Isabelle Ginot is a professor at the Dance Department of the University of Paris 8. Her research focuses on somatic and dance practices and their political and social uses, particularly in contexts of social vulnerability. Co-founder of A.I.M.E. (Associations of Moving and Committed Individuals), she develops with the association a set of body practices based on dance and somatic practices for people in a situation of social or health precariousness. From 2007 to 2017, she created and directed the university degree Techniques of the body and the world of care (which became the course Dance, somatic education and fragile public). She founded the research group Soma & Po, which has published two books: Penser les somatiques with Fel­denkrais (dir. I. Ginot, éd. L’Entretemps, Lavérune, 2014), and Écosomatiques. Penser l’écologie depuis le geste (dir. M. Bardet, J. Clavel, I. Ginot, éd. deuxième Époque, Montpellier, 2019). Her current research opens this field to the analysis of works involving artists who identify them­selves as being in a situation of disability.

What about artistic practices with social aims in Canada and Brazil?
June 3, 2021 – 10:00 AM

Judith Marcuse has worked in the arts for over five decades as a dancer, choreog­rapher, director, producer, educator, consultant, writer and lecturer.
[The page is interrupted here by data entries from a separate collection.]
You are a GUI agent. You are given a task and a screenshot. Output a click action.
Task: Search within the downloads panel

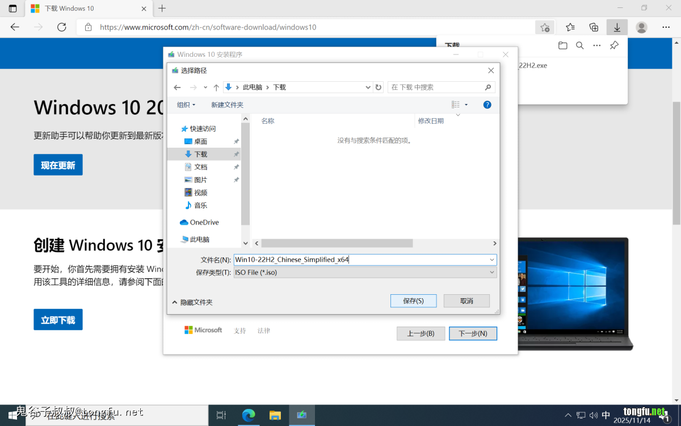pyautogui.click(x=579, y=45)
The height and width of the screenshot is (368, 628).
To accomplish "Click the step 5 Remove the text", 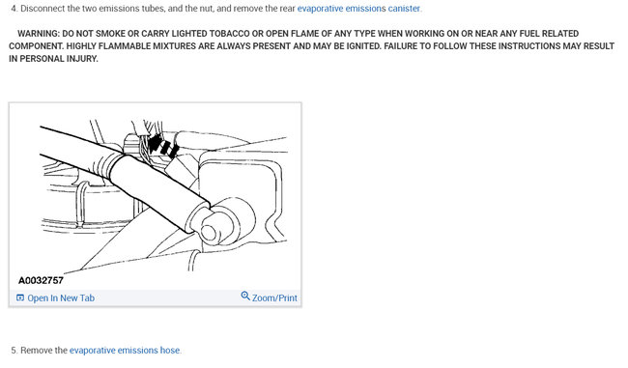I will click(x=43, y=351).
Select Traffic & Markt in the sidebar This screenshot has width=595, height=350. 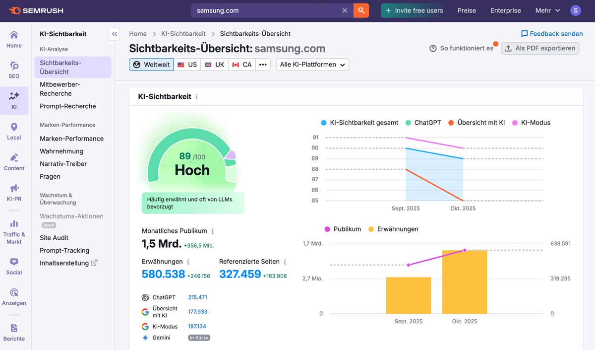14,230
Trained in dance in Canada, the US and in England, she performed for more than 20 years with Canadian and European com­panies, including with the Repertory Dance Company she founded in 1980 which toured across Canada and abroad for 15 years. She has created more than 100 touring dance/theatre/film works and produced six large-scale arts festivals. For the last 20 years, her internationally-rec­ognized work has focused on community-engaged art for social change (ASC), including three 6-year projects with youth. She teaches, speaks and consults internationally. In 2007, Judith Mar­cuse founded the International Centre of Art for Social Change ICASC). More recently, she has led a six-year study of ASC in Canada while also teaching undergraduate courses and establishing a two-year graduate program in the field. She is a recipient of major awards, including an honorary doctorate. In 2019, she received a Lifetime Achievement Award from the Canadian Network for Arts and Learning. Website:

Marcos Antonio Cândido Carvalho works as the Art Coordin­ator of Projeto Axé. In 1990 he co-founded the organization with Cesare de Florio La Rocca. He worked as a consultant for UNICEF and Save the Children-UK in Angola and Cape Verve. He was a consultant to the Bank of Boston Foundation for Educator Training and Pedagogic­al Coordination of the Travessia Project from 1995 to 1996. From 2001 to 2010 he was Direc­tor of Staff Development for the New York City Public School Supervisors and Teachers at the Satanton / HeisKellTelecommunication Policy Center (Project Stretch) at the Graduate Center of City University of New York. Heis also a Psychoanalyst member of Confraria dos Saberes, Salvador-Bahia, since 2005. As a cofounder of Projeto Axé, he has been working in Art Education and social transformation for the last 30 years. In 2004 he has also participated in the foundation of Axe Italia that has a similar mission in Italy were he has been running training workshop for educator and artists.